Russell vivió una carrera frustrante en Suzuka. Salió segundo, perdió esa posición nada más apagarse los semáforos y luego se rehízo hasta situarse detrás de Oscar Piastri. Todo iba encaminado a un resultado decente hasta que entró a boxes justo en la vuelta en la que salió el coche de seguridad por el accidente de Oliver Bearman.

La parada que cambió la carrera

Esa decisión arruinó por completo su estrategia y, de paso, permitió a su compañero Kimi Antonelli aprovechar una parada prácticamente gratuita. El italiano tomó el liderato, convirtió esa ventaja en una victoria dominante y se puso al frente del campeonato, mientras Russell se quedó peleando por acabar cuarto.

Antes de ese punto de inflexión, Russell ya había librado varias batallas con Lewis Hamilton y Charles Leclerc. Pero cuando se encontraba peleando por la tercera plaza con el segundo Ferrari, un fallo del sistema de Mercedes, provocado por el propio Russell, le impidió usar toda la potencia disponible.

Andrew Shovlin, director de ingeniería en pista de Mercedes, explicó lo ocurrido con bastante menos glamour del que merecería una tarde así:

"Si hubiéramos parado a George una vuelta más tarde, habría conservado el liderato para la relanzada.

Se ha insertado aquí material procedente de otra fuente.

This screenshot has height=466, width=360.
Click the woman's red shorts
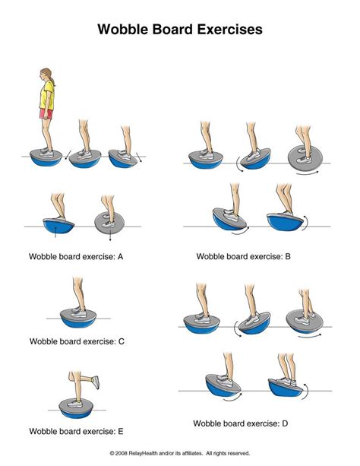tap(46, 114)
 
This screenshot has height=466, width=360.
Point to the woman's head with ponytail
tap(43, 74)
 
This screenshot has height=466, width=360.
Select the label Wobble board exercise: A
tap(76, 256)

Tal como ocurrió, cayó a la tercera plaza y perdió otra posición frente a Lewis cuando llegó al límite de recuperación demasiado pronto en la vuelta y no tenía suficiente batería para la reanudación."

El problema de software, en su versión más cruel

Shovlin añadió que después apareció otro contratiempo:

"Luego tuvo otro problema frustrante, en el que un fallo en el código del software, activado por pulsar un botón y cambiar de marcha al mismo tiempo, hizo que la unidad de potencia entrara en superclip y cargara la batería, lo que permitió que Charles lo adelantara."

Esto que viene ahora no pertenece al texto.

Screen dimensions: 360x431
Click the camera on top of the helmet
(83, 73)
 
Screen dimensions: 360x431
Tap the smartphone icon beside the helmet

Russell logró recuperar terreno hasta la cuarta posición, pero el balance fue el de una tarde en la que todo lo que podía salir mal, salió con puntualidad británica.

Mercedes, por su parte, ya ha dejado claro que tiene deberes. Shovlin admitió que la escudería necesita revisar varias áreas en las próximas semanas:

"Está claro que tenemos mucho que trabajar y entender en las próximas semanas. Hemos hecho un gran comienzo de temporada, pero nuestros rivales se están acercando."

El ingeniero también señaló que el equipo confía en aprovechar al máximo el parón del calendario para seguir desarrollando las áreas en las que aún no son lo bastante fuertes.

La buena noticia para Mercedes es que siguen teniendo margen de mejora. La mala, que sus rivales también saben contar y ya han empezado a recortar distancia.